S'ils ne sont pas ouvertement de revendication écologistes, les films de Jacques Perconte ont tous un rapport très fort à la nature, et sont tous signés par une inquiétude liées à la puissance de la nature toujours exposée à la menace de l'industrialisation. L'image est dans la rencontre entre un corps — le corps de la caméra, et un environnement qui vit en elle, qui lui donne prise, qui vibre en elle. C'est par cette vibration — un vent soudain qui fait trembler un pied de caméra — dans cette situation d'une caméra engagée dans le monde, que la couleur va pouvoir se libérer.
Dans un film comme M(Madeira), il y va d'une pure sensorialité. La haute technicité de la pratique est ici au service d'une immédiateté sensible, qui est comparable, dans l'émotion qu'elle propose, à la musique. La technologie disparait, au profit du pur instant de la sensation. L'image n'est là que pour délivrer des formes et des couleurs, il n'y a rien à comprendre finalement, tout est très simple, très évident, le film se donne à éprouver et à ressentir. C'est en cela qu'il se donne avec une dimension d'authentique transcendance. Le film signale cette possibilité proprement humaine d'habiter intérieurement un paysage. En cela, cette démarche n'est pas étrangère à la mystique. Elle veut montrer en effet comment un paysage peut résonner avec notre intériorité. La volonté est de retrouver avec des images ce que nous avons d'emblée avec la musique : un rapport fort, immédiat aux motifs, mais aussi des expériences concrètes, où les rapports temporels et les outils d'analyse cessent d'être opérants.
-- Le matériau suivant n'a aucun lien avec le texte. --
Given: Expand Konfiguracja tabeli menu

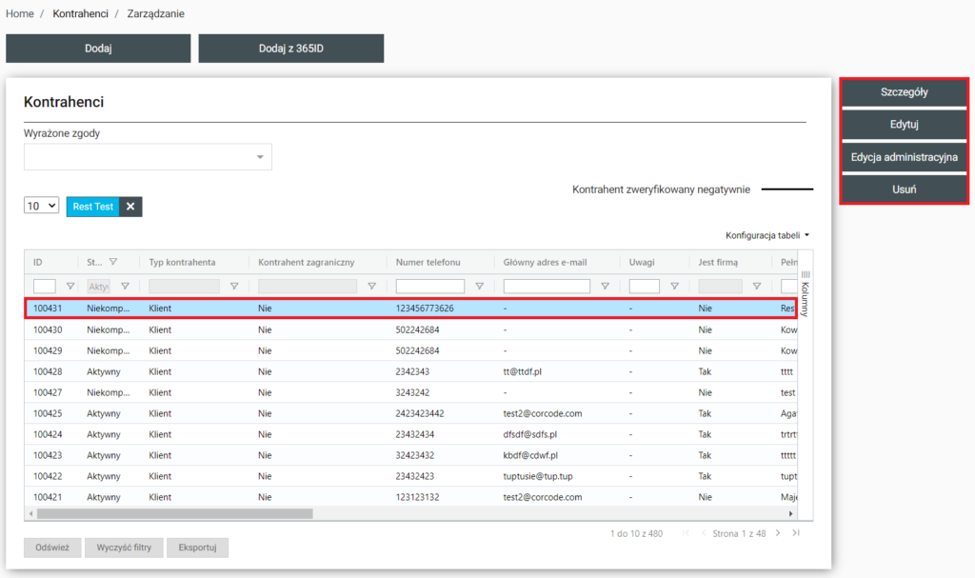Looking at the screenshot, I should click(767, 235).
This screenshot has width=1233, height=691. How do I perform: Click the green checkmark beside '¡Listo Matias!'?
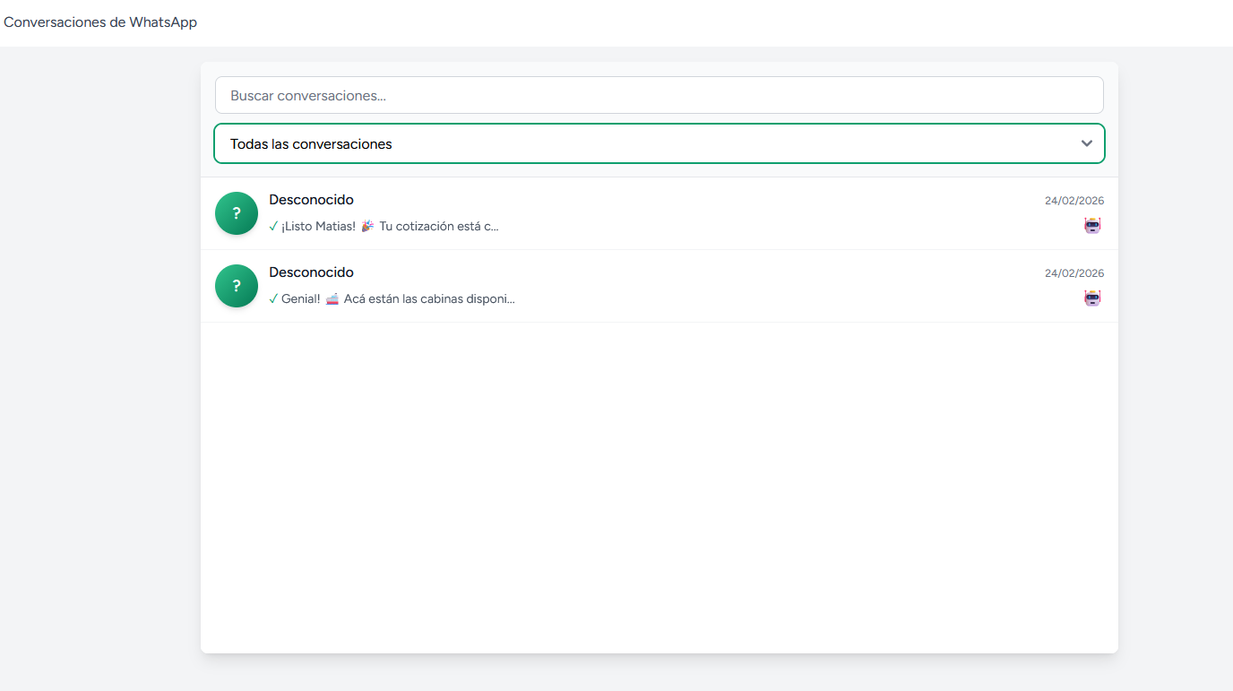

Ce qui permet cette dimension d'immédiateté, c'est précisément que l'image est fortement matricielle, et peut théoriquement tout contenir. L'image, c'est la juxtaposition de millions de petites boites qui ont chacune un potentiel immense, et qui si on les active simultanément, peuvent faire vibrer l'image en direction de l'infini. L'image vidéo, mise en mouvement dans ses moindres détails, est un lieu pour une quantité inépuisable d'autres images. Il est évident, dans cet ordre, que le processus filmique peut être le signe d'un rapport entre soi et l'immensité alentour, et exiger une forme d'humilité pour que la distance entre ces deux pôles puisse se laisser franchir. Car le fait est que les motifs, les sujets filmés, ne sont pas en soi saisissants. Ce sont, le plus souvent, des buissons, des herbes folles, etc. Mais dans cette banalité, la caméra peut récupérer une quantité de détails que notre regard ne perçoit pas, et qui vont précisément permettre d'animer l'image, c'est-à-dire de lui donner vie.
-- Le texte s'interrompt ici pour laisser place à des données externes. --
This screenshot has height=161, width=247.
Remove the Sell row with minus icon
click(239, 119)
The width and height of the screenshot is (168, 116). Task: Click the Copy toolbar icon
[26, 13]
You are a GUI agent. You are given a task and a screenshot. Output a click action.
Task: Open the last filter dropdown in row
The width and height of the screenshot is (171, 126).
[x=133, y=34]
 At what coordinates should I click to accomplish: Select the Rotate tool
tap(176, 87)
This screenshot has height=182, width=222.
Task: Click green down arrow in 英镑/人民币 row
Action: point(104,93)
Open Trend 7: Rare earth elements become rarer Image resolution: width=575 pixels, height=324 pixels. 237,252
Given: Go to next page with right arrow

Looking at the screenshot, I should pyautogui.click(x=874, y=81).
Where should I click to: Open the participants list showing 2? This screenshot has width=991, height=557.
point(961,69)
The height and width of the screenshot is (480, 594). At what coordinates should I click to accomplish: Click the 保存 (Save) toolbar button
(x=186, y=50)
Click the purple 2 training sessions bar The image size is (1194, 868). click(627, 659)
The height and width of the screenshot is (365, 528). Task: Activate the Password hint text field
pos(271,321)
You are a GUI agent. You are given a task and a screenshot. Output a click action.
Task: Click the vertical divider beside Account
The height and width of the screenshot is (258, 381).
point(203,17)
L'image est riche d'une infinité de détails possibles, jusque dans son impuissance à enregistrer le réel. Cette richesse d'une image impuissante, c'est précisément ce qu'explore Chuva. Le film a été tourné à Madère, de la terrasse d'un hôtel. La pluie arrivant, Jacques Perconte a filmé le mer étendue devant lui. La caméra, qui réalise des images RVB, ne pouvait pas interpréter les niveaux de gris dont se composait ce paysage pluvieux. La pluie fait ici bouger la structure de l'image. C'est de cette incapacité technique que procèdent les effets de moirage, et la possibilité, proprement interne à l'image, de se laisser envahir par une vague bleu. Comme pour les autres films de Jacques Perconte, c'est d'abord un dysfonctionnement qui crée le lien et le liant avec le sujet.
Jacques Perconte a été conduit vers la question du film génératif par l'exposition de son travail dans des galeries. De telles pièces se déploient elles-mêmes et d'elles-mêmes, dans un mouvement à l'infini. Elles répondent concrètement à la problématique posée par l'espace muséal, qui demande que nous puissions entrer dans une oeuvre filmique alors même qu'elle a commencé avant notre arrivée. Dans ces pièces, c'est l'affichage du fichier, et non le fichier en tant que tel, qui lui ne change jamais, qui est sujet à un dysfonctionnement. L'image est cassée, elle n'est plus bornée, et n'a donc plus ni début ni fin. C'est une image qui est toujours hors d'elle-même ou en avant d'elle-même. En cela, c'est une image qui ek-siste, elle a son centre en dehors d'elle-même, et ne peut que se modifier constamment pour le rejoindre.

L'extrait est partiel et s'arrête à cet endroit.